* _SHORT PROBLEM_: Please return the lines below without any change, everything from the line containing "Describe the element at coordinates (150, 459)" down to the line containing "coordinates (537, 346).", both of those included.

* _RECORD EXCERPTS_:
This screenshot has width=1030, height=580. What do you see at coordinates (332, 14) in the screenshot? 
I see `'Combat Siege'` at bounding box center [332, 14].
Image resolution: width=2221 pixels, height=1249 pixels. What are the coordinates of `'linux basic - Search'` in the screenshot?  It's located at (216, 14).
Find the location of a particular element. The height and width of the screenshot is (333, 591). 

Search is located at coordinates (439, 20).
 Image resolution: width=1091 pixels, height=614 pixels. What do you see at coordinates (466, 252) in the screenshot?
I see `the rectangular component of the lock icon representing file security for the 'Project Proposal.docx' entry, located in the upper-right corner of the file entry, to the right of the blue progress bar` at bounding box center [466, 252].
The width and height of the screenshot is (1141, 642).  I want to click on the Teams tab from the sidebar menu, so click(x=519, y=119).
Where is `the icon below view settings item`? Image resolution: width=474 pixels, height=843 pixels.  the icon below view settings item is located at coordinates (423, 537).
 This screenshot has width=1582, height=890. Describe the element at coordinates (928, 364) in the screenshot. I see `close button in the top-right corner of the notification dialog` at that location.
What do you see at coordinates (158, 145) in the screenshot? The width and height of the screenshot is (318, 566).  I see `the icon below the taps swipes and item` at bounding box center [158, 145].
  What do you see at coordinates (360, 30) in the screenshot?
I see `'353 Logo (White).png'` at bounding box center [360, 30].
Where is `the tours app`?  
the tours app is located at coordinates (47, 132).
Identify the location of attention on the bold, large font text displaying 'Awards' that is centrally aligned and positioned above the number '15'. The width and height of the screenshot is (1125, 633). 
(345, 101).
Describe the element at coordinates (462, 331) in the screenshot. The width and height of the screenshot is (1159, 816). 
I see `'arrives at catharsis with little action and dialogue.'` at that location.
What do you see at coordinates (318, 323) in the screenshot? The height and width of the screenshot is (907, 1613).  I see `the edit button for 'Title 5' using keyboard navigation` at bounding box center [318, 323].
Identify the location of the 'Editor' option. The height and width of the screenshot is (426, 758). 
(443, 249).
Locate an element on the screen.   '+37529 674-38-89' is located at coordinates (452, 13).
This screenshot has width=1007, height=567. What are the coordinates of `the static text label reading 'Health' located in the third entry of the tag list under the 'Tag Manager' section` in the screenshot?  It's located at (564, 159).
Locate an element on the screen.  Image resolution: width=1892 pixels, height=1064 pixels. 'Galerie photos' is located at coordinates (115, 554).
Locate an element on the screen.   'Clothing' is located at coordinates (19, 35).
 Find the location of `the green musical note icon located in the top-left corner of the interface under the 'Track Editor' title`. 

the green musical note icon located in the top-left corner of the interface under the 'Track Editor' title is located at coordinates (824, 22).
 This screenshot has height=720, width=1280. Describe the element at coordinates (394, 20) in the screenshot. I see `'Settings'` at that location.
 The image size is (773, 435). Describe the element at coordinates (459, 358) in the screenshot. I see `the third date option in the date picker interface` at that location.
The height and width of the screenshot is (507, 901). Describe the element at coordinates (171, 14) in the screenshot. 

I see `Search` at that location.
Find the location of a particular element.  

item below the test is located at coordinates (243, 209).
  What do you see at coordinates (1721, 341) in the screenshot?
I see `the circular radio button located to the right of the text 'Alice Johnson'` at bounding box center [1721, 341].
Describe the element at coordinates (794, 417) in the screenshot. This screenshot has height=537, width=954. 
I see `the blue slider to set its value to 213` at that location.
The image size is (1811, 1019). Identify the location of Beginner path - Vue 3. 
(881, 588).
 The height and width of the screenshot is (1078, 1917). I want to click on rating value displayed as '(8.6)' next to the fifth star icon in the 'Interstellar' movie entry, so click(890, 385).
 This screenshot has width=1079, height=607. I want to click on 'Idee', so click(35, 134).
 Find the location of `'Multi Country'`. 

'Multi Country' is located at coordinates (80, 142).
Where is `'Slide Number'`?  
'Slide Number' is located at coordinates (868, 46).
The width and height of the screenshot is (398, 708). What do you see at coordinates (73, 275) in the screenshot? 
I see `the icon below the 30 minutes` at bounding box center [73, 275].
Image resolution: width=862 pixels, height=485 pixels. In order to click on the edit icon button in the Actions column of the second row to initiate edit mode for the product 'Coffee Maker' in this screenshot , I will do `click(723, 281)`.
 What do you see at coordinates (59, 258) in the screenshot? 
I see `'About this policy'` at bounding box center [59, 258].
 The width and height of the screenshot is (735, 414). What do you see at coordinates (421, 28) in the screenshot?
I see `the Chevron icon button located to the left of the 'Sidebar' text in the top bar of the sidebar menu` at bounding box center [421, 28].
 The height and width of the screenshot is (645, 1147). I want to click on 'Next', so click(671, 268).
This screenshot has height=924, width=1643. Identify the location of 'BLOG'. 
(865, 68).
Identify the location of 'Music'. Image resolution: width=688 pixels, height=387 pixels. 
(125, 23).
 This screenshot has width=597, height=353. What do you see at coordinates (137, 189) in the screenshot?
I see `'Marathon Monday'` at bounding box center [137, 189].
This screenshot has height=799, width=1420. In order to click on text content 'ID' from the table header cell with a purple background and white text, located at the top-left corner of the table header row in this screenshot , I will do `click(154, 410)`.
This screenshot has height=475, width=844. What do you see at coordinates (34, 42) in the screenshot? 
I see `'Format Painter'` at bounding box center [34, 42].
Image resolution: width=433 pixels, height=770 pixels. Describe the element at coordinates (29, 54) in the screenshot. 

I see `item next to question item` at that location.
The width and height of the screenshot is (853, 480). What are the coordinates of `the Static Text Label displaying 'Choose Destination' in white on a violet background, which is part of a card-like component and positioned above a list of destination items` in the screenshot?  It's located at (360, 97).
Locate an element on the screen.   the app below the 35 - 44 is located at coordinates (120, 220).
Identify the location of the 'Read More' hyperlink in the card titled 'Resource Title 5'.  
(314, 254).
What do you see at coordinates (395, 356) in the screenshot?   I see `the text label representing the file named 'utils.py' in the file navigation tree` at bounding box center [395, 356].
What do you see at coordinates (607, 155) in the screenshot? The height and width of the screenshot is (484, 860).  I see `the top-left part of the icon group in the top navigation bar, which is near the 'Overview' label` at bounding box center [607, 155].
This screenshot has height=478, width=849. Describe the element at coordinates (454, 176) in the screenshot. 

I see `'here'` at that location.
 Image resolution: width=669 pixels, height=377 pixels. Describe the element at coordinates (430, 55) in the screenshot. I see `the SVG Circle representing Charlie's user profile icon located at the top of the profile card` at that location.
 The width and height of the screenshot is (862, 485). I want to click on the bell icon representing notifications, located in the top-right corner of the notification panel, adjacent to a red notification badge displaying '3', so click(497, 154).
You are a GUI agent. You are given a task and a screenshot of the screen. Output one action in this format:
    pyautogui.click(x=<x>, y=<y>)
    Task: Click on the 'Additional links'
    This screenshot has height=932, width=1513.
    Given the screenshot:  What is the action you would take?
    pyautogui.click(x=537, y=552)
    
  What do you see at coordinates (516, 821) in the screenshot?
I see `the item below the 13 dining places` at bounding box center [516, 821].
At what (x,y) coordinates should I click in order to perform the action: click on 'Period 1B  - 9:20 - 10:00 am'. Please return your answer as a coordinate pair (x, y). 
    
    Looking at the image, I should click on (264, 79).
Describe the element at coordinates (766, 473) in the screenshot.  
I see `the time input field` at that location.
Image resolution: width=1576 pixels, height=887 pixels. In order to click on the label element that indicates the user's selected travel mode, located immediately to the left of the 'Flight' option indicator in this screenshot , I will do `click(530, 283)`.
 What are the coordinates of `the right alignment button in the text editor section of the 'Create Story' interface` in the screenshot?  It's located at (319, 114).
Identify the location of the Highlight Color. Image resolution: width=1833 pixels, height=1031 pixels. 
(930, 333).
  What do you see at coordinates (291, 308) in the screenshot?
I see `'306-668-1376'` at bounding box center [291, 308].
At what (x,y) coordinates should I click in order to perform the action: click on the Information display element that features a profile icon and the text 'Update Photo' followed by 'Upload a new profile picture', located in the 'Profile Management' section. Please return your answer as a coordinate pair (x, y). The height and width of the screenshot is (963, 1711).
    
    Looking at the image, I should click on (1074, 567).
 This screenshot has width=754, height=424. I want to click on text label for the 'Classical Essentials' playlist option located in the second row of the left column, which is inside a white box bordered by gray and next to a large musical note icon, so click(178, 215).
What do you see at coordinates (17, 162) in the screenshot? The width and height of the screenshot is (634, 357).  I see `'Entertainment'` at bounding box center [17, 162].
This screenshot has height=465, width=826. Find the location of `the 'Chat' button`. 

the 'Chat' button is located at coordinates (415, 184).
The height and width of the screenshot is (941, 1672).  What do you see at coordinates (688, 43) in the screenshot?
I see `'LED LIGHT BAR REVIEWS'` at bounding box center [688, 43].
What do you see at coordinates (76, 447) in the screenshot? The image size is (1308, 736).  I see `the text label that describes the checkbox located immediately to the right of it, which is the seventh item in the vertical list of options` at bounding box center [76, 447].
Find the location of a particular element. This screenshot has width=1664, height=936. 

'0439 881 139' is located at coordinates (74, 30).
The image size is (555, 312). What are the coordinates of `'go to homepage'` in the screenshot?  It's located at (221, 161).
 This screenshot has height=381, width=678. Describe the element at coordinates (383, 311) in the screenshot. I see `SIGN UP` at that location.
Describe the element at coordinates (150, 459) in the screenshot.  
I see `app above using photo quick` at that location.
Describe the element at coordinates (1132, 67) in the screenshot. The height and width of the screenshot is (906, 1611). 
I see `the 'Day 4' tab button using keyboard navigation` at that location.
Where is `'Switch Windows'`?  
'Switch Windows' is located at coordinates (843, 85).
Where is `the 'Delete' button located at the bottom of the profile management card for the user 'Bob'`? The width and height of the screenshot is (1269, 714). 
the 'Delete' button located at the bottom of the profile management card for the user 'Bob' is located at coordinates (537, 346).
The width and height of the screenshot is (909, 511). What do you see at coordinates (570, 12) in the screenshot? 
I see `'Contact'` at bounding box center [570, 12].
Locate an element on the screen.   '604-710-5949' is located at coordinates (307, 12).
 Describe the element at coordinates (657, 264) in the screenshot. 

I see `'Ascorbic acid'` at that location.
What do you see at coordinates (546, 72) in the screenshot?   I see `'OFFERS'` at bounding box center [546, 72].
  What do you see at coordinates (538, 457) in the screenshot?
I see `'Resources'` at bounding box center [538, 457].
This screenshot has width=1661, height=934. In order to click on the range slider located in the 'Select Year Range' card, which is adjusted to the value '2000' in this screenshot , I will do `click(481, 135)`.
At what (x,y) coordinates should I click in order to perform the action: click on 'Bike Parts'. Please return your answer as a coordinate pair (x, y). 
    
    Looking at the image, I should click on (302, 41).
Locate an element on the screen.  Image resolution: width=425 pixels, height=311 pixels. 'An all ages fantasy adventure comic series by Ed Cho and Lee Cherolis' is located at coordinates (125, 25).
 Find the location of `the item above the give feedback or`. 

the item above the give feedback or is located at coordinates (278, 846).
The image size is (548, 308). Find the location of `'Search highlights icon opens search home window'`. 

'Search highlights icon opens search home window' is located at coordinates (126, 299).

* _RIGHT ANSWER_:
Describe the element at coordinates (150, 459) in the screenshot.  
I see `app above using photo quick` at that location.
Describe the element at coordinates (1132, 67) in the screenshot. The height and width of the screenshot is (906, 1611). 
I see `the 'Day 4' tab button using keyboard navigation` at that location.
Where is `'Switch Windows'`?  
'Switch Windows' is located at coordinates (843, 85).
Where is `the 'Delete' button located at the bottom of the profile management card for the user 'Bob'`? The width and height of the screenshot is (1269, 714). 
the 'Delete' button located at the bottom of the profile management card for the user 'Bob' is located at coordinates (537, 346).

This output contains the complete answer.